Evlat dedi.. sen hiç dünyayı gördün mü
eğer görebildiğini söyleseydim bana ne derdin
sadece bu silahı taşı, bedelini alacak olsan bile
dedimki: kulağa hoş geliyor..
Siyah postallar parlak kumsala bastı
saçımı kestiler ama güzel oldu
Yürüyoruz ve şarkı söylüyoruz
Hepimiz arkadaş olduk ve nasıl savaşacağımızı öğrendik
Savaşın kahramanı.. evet o ben olacağım
eve döndüğümde benimle gurur duyuyor olacaklar
yapmam gerekiyorsa bu bayrağı mezara taşıyacağım
çünkü bu bayrak benim sevdiğim bayrak
çünkü o benim güvendiğim bayrak
kapıyı tekmeledim ve komutlarımı haykırdım
çocukları.. çocukları ağlatıyorlardı ama ben adamımı aldım.
bir çantayla onu uzağa götürdük
ailesinden uzağa arkadaşlarından uzağa
çocuklar.. giysilerini çıkardılar ve onun eline çişlerini yaptılar..
onlara durmalarını söyledim ama sonra onlara katıldım
silahlarla ve coplarla bende vurdum onlar gibi
bir kez değil.. defalarca.. defalarca
Savaşın kahramanı.. evet o ben olacağım
eve döndüğümde benimle gurur duyuyor olacaklar
yapmam gerekiyorsa bu bayrağı mezara taşıyacağım
çünkü bu bayrak benim sevdiğim bayrak
çünkü o benim güvendiğim bayrak
O kız.. Kurşunların ve sisin içinden bize doğru yürüdü
ona durmasını söyledim.
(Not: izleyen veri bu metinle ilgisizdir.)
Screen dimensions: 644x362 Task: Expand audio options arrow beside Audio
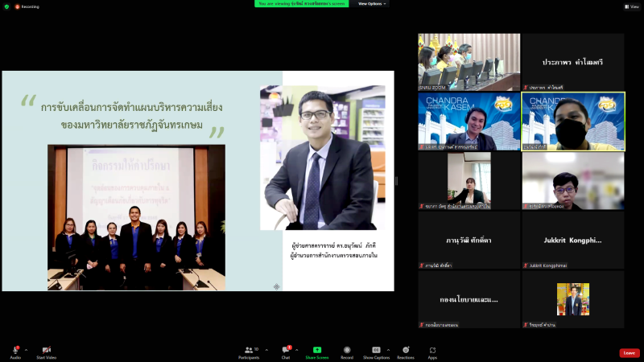click(x=26, y=349)
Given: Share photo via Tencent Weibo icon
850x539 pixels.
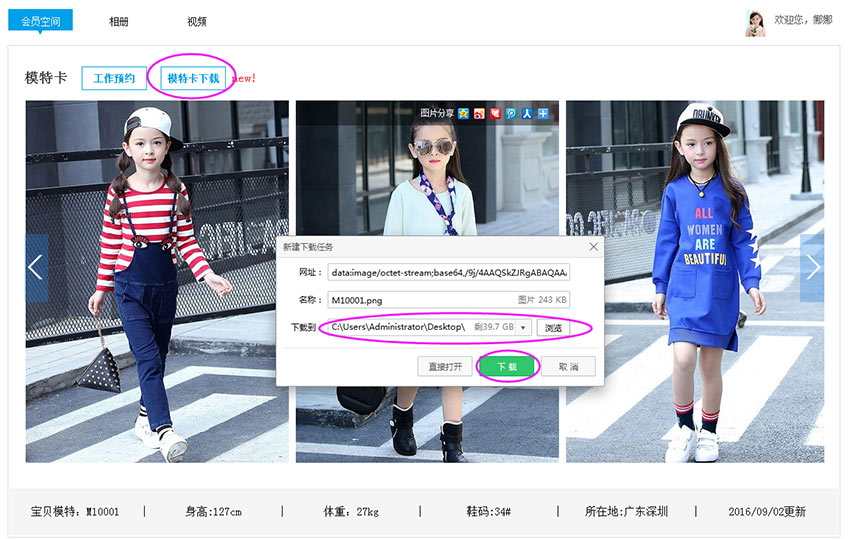Looking at the screenshot, I should 511,114.
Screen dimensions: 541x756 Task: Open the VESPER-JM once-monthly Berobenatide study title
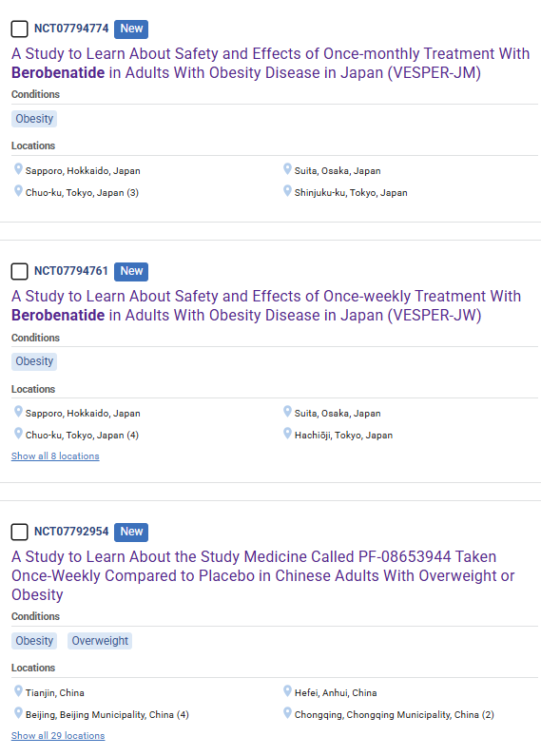point(270,63)
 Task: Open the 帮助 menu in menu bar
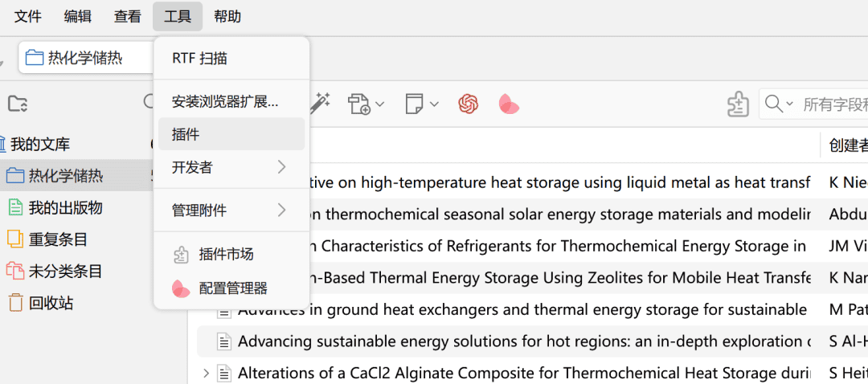tap(227, 17)
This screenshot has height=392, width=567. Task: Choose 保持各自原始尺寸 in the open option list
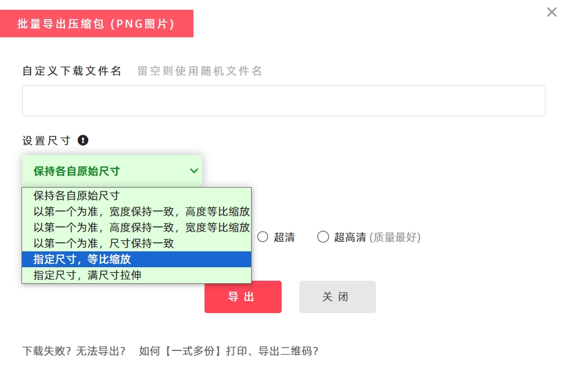coord(77,196)
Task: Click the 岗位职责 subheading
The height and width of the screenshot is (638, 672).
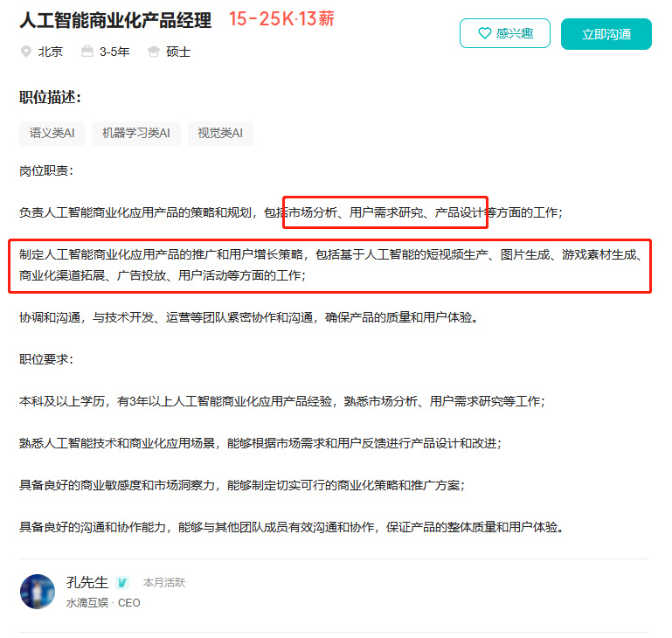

Orada kalması için yalvardım
Ama devam etti..
silahımı aldım bende.. uzaklara ateş ettim..
fişekler dumana doğru savrulmaya başladı
artık kumlarda kan var ve kum onları emiyor..
ve o kız elindeki bayrakla yere yığıldı..
Kar gibi bembeyaz bir bayrak..
Gördükleri bir savaş kahramanıydı
sadece madalyalar ve çizikler, bu yüzden gurur duyuluyor benimle
O bayrağı eve getirdim ve şimdi üstü tozlarla kaplı
Ama o bayrak benim sevdiğim, güvendiğim tek bayrak..
Evlat dedi. Sen hiç dünyayı gördün mü?
şeyy.. görebildiğini söylesem bana ne derdin?